Friday, February 01, 2019

"A connection timeout has occurred on a previously established connection to availability replica"

I previously spent some time troubleshooting this issue at one client, and then having encountered it twice more this year, I figured I'd include it in a blog post. Yep, the fix, which is delivered in a CU for SQL 2012, 2014, or 2016 does fix the issue.
Message 35201: A connection timeout has occurred while attempting to establish a connection to availability replica 'replicaname' with id [availability_group_id]. Either a networking or firewall issue exists, or the endpoint address provided for the replica is not the database mirroring endpoint of the host server instance. 
Message 35206: A connection timeout has occurred on a previously established connection to availability replica 'replicaname' with id [availability_group_id]. Either a networking or a firewall issue exists or the availability replica has transitioned to the resolving role.
If you are troubleshooting the above errors, make sure you are on one of these versions (or later)*
  • SQL Server 2016 RTM CU5 or SP1 CU1
  • SQL Server 2014 SP2 CU4
  • SQL Server 2012 SP3 CU7 
*This patch was out before SQL Server 2017 was released, SQL 2017 is not susceptible.
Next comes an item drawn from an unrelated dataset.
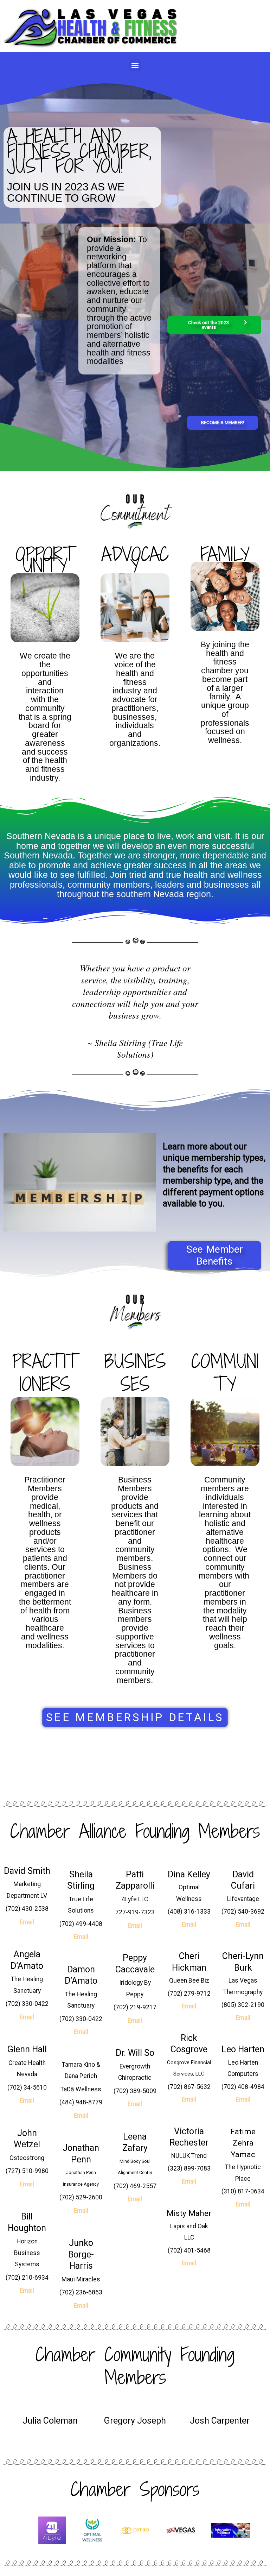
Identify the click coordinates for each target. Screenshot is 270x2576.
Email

This issue was very problematic because as databases stopped synchronizing, the log files on the primary replica continued to grow. This would eventually create an outage once the volume filled to capacity. Despite all our best efforts, like the KB article says, there's no fix other than rebooting the secondary or removing/recreating the replica. Obviously rebooting/removing the secondary replica doesn't necessarily impact production, but it does impact high availability.

I have encountered this error in multiple environments, once in an Availability Group with 50+ databases, and another also with just 3 databases, one of which had constant high-transactional volume. According to the KB article, "This problem might occur only on very powerful computers and when SQL Server is very busy. For example, in one scenario, this problem occurred on a very busy system with 24 cores."